#### Required work:
Copy each line of the records below that mentions the word "computer".

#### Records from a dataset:
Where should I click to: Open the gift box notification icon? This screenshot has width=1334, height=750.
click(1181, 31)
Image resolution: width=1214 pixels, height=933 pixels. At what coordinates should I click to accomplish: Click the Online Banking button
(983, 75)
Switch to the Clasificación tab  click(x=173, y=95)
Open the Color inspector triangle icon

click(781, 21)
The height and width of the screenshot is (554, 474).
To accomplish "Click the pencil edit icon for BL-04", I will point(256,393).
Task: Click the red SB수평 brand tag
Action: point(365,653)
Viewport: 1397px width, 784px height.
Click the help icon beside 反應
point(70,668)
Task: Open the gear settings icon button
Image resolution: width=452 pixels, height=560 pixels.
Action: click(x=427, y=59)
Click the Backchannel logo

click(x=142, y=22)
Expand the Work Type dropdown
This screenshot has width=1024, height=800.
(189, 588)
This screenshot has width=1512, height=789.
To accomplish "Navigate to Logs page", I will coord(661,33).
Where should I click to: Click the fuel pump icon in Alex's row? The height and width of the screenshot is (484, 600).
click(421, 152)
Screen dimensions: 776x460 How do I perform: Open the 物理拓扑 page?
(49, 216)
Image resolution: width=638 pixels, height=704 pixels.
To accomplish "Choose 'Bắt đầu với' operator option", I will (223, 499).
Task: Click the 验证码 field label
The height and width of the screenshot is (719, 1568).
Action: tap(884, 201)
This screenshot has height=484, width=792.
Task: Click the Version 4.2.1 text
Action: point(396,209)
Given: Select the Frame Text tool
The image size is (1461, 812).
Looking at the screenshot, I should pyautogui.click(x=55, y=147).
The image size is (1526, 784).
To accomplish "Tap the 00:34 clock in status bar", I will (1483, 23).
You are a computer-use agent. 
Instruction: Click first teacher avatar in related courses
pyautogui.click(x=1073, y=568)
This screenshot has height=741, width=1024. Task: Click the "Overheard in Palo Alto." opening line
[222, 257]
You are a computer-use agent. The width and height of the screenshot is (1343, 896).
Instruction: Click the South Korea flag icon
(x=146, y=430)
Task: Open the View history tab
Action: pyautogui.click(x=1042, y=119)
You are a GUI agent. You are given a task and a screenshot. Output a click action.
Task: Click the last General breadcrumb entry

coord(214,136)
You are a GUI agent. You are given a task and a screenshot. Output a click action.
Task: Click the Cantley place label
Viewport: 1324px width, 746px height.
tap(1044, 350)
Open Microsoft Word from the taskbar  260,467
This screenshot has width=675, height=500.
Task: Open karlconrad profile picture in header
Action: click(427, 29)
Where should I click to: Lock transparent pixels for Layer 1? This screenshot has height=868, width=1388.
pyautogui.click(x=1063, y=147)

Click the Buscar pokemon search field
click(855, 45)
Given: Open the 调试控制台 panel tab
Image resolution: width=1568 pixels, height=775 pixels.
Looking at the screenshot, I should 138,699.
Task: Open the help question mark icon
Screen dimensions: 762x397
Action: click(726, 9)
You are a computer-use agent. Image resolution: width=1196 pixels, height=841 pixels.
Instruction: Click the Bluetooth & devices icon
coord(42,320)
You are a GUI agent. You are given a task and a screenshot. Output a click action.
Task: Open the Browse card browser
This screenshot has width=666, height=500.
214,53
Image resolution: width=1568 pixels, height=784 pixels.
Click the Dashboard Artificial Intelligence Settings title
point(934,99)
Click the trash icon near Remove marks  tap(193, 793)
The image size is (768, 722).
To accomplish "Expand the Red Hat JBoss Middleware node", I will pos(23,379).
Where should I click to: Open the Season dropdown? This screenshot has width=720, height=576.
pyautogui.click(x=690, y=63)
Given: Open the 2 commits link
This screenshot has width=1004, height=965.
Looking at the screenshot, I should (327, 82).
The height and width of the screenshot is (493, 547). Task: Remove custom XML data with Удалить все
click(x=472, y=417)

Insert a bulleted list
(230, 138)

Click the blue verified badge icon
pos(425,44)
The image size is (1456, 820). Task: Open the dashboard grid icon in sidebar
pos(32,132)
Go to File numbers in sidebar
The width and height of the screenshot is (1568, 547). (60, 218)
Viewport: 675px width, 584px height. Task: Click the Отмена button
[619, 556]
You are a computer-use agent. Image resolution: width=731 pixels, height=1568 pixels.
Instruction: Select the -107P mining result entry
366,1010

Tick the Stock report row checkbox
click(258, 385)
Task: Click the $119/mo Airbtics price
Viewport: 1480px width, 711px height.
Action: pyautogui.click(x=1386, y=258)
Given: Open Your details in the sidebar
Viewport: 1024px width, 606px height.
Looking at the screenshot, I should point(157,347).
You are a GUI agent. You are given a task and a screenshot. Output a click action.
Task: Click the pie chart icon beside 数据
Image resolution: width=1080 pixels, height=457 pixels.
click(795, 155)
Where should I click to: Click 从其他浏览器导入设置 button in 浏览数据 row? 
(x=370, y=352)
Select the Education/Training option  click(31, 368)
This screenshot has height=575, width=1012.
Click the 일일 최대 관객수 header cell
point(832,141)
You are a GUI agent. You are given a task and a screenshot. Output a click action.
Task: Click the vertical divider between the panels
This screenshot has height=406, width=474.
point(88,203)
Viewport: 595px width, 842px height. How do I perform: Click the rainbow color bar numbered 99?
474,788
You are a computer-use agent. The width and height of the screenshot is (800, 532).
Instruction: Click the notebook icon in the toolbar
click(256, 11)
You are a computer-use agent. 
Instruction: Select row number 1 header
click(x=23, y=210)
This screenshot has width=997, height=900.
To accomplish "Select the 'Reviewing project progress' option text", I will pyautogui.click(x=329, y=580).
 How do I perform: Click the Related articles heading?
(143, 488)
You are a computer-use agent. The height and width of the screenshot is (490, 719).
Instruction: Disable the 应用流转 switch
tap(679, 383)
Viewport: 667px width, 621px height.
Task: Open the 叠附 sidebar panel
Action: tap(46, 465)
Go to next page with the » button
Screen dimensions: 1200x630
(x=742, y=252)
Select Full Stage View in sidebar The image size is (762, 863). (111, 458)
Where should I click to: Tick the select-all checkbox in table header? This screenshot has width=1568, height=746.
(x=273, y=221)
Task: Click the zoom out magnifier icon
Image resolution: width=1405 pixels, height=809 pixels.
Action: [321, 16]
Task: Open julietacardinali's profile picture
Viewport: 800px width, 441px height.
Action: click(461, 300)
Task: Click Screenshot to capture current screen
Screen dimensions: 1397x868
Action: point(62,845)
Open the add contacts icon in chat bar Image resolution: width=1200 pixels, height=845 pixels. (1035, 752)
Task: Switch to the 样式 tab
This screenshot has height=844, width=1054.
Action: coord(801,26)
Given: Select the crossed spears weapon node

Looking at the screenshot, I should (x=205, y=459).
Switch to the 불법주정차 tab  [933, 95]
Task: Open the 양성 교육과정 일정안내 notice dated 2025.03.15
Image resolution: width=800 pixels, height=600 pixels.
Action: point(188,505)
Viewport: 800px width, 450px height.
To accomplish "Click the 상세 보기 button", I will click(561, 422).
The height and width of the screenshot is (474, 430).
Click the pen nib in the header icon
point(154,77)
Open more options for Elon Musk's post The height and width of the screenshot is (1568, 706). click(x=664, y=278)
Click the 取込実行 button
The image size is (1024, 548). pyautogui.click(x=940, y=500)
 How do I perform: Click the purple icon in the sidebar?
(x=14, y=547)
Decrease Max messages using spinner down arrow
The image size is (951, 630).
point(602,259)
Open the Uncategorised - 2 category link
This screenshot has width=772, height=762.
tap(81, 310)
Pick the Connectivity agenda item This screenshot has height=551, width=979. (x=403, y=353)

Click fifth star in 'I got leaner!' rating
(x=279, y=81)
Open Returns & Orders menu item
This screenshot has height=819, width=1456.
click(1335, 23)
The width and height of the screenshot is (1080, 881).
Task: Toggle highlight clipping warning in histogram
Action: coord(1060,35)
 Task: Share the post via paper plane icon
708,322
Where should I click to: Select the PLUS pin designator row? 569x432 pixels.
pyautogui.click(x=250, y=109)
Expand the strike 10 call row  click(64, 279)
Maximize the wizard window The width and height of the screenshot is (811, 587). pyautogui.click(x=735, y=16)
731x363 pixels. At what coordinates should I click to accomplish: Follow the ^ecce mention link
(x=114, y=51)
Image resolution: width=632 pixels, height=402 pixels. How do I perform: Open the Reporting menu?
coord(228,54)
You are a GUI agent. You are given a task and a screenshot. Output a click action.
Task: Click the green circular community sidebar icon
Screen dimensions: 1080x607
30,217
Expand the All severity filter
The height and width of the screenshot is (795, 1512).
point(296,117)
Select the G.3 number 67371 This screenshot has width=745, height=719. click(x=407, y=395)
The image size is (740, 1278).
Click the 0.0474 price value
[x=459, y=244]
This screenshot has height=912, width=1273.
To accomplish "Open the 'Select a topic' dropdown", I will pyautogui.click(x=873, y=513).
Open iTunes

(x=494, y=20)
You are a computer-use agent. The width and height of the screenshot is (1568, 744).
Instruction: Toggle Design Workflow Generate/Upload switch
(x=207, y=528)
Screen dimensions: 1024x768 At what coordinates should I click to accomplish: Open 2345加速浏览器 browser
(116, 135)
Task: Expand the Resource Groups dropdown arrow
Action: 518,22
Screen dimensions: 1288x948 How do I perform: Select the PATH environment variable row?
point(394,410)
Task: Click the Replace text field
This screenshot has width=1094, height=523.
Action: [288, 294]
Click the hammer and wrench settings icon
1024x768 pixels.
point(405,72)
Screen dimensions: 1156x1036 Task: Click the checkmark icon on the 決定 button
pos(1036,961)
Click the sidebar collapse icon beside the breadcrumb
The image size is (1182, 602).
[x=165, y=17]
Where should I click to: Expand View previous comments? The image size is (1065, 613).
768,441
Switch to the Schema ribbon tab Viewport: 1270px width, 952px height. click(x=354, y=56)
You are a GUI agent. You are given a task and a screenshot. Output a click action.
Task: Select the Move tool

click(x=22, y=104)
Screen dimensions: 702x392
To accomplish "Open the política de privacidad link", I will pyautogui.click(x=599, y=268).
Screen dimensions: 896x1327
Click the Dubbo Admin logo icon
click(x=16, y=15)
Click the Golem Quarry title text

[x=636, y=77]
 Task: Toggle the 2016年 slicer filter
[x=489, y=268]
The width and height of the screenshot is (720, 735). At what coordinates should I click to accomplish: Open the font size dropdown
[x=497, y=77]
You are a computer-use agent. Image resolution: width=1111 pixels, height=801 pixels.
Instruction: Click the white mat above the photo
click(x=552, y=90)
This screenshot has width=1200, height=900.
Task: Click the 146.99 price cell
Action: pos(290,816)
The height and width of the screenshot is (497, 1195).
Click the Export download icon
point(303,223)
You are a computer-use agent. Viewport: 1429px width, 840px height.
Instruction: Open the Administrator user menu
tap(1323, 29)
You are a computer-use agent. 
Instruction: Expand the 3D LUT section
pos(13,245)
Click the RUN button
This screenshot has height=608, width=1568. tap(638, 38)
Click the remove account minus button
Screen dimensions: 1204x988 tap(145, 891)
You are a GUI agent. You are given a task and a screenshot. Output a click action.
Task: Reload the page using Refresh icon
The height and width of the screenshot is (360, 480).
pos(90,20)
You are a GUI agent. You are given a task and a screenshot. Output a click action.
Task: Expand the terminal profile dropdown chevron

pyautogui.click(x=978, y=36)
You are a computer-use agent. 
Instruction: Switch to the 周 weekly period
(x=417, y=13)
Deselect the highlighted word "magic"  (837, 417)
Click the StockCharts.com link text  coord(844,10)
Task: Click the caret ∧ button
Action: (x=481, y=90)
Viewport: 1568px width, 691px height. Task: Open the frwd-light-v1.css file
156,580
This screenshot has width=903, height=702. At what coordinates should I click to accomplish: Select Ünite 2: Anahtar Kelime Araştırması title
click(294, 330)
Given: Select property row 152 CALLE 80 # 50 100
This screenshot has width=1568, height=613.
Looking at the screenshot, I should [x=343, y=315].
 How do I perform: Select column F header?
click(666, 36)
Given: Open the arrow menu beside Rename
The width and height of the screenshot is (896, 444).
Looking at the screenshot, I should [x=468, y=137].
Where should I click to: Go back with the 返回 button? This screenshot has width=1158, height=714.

#### Exercise response:
You are a computer-use agent. 
You are a computer-use agent. The width and height of the screenshot is (1343, 896).
You are a computer-use agent. Image resolution: width=1196 pixels, height=841 pixels.
You are a computer-use agent. Image resolution: width=731 pixels, height=1568 pixels.
You are a computer-use agent. The width and height of the screenshot is (800, 532).
You are a computer-use agent. 
You are a computer-use agent. The height and width of the screenshot is (490, 719).
You are a computer-use agent. The width and height of the screenshot is (1568, 744).
You are a computer-use agent. Image resolution: width=1111 pixels, height=801 pixels.
You are a computer-use agent. Viewport: 1429px width, 840px height.
You are a computer-use agent. 
You are a computer-use agent. 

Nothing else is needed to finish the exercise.